◆ Selected extract
- - -

The 5 finalists of our Nature x Carbon Tech Challenge head into the field

Last summer, the Nature x Carbon Tech Challenge called on academics, entrepreneurs and inventors of all stripes to pitch their most cost-effective, innovative and user-friendly technologies to measure carbon in nature.

Why does measuring carbon matter? Knowing where the carbon is stored in nature, how much is there, and how much is being captured over time will be crucial to achieving Canada’s international commitment to reach net-zero emissions by 2050.

Northern forest
© Shutterstock

It’s why we made conserving ecosystems — trees, ground cover, peatlands, grasslands, coastal areas, etc. — that capture and store carbon such a key part of our Regenerate Canada plan. Restoring one million hectares of wildlife habitat and protecting another 100 million hectares will help reduce carbon emissions by 30 million tonnes.

Though a variety of approaches for measuring carbon do exist, current methods are expensive, complex and labour intensive, and the data they deliver is often incomplete.

This is a problem that the Tech Challenge aims to solve by calling on the best and brightest to improve measurement of carbon in nature and by providing the structure, resources and funding to make that happen.

Our panel of scientists was blown away by the quality of proposals we received. The potential solutions they brought forward include innovative applications of machine learning, satellite imagery and laser-based LiDAR as well as new ways to incorporate Indigenous knowledge systems.

We’re excited to announce that five exceptional teams have been selected as finalists. Each will receive a $25,000 grant, access to a spot in the Microsoft Entrepreneurship for Positive Impact program and mentorship from participating members of the Microsoft Canada executive team to help them advance their projects.

The Nature x Carbon Tech Challenge finalists are:

  • MANTECH, based in Guelph, ON: Rapid assessment of carbon distribution in nature using an innovative hand-held sensor
  • Hatfield, based in North Vancouver, BC, with arboSense: Advanced machine learning to estimate tree height and above ground biomass
  • Korotu Technology, based in Toronto, ON, with LandSteward: Community forest monitoring and carbon reporting
  • Innovatree Carbon Group Ltd., based in Kamloops, BC: Innovatree forest carbon monitoring software
  • Laval University, based in Quebec City, QC: Forest BIOmass measurement from 3D terrestrial LiDAR SCANning (BioScan3D)

These final five are now moving forward to the validation phase of the challenge, which means they will have one year to field-test their technology. Based on those results, we will select up to three final award recipients to receive a contract of up to $100,000 to implement their technology.

Congratulations to all for pushing the boundaries of technology to support nature’s role in the fight against climate change.


WWF-Canada’s Nature x Carbon Tech Challenge, supported by RBC Tech for Nature and Microsoft Canada, catalyzes the development of user-friendly and innovative technologies to support community-led measurement of carbon in nature.

- - -

◆ Work item A
According to the tech challenge announcement, how long will the five finalists have to field-test their technology?
◆ Work item B
Retype the tech challenge announcement from "Our panel of" to "Indigenous knowledge systems.".

- - -

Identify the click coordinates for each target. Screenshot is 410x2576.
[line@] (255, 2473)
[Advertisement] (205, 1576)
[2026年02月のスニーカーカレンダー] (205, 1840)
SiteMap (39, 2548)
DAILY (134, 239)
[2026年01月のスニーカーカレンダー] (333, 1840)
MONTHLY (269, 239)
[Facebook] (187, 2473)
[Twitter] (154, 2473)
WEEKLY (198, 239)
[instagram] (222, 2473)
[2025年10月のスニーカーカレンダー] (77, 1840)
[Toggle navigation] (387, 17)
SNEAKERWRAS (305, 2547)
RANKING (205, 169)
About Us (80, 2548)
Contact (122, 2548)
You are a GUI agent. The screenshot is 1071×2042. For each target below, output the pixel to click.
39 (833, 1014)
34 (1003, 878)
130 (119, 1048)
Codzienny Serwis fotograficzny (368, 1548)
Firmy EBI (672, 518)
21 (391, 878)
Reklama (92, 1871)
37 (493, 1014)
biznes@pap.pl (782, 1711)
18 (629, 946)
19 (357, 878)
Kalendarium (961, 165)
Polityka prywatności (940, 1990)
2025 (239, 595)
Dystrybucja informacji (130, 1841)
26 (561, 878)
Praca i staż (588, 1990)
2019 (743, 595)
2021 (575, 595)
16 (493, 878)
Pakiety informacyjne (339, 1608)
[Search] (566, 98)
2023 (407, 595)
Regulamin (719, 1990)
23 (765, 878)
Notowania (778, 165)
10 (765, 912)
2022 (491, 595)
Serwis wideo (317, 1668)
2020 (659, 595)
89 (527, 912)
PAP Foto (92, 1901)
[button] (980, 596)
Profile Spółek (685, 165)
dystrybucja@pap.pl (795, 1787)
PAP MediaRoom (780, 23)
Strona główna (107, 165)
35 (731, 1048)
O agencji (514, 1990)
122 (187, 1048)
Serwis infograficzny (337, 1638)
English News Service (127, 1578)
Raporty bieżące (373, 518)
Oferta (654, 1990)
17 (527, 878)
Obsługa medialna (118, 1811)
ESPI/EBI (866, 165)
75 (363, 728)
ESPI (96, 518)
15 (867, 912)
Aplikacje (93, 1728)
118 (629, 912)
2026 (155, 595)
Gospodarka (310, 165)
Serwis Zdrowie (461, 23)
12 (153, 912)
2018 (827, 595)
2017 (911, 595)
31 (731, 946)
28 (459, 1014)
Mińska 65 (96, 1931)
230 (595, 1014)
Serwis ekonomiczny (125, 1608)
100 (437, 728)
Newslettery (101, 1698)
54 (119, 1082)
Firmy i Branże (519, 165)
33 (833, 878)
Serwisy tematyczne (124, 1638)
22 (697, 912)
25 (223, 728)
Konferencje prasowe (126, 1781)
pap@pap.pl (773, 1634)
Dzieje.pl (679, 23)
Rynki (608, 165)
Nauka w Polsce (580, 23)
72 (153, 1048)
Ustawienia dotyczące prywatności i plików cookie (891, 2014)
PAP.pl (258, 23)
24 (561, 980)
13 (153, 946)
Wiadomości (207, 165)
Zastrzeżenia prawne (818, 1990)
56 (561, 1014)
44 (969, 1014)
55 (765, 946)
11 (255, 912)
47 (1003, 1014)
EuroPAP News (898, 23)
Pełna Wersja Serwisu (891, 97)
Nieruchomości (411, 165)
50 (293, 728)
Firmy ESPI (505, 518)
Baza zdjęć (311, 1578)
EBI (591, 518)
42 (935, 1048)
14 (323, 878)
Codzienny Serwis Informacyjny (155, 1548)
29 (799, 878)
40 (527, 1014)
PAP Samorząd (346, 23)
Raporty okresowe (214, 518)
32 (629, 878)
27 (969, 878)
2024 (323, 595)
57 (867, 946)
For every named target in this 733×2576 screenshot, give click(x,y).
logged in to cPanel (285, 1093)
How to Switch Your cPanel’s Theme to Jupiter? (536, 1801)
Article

- - -

◆ Expected output A
One year.

◆ Expected output B
Our panel of scientists was blown away by the quality of proposals we received. The potential solutions they brought forward include innovative applications of machine learning, satellite imagery and laser-based LiDAR as well as new ways to incorporate Indigenous knowledge systems.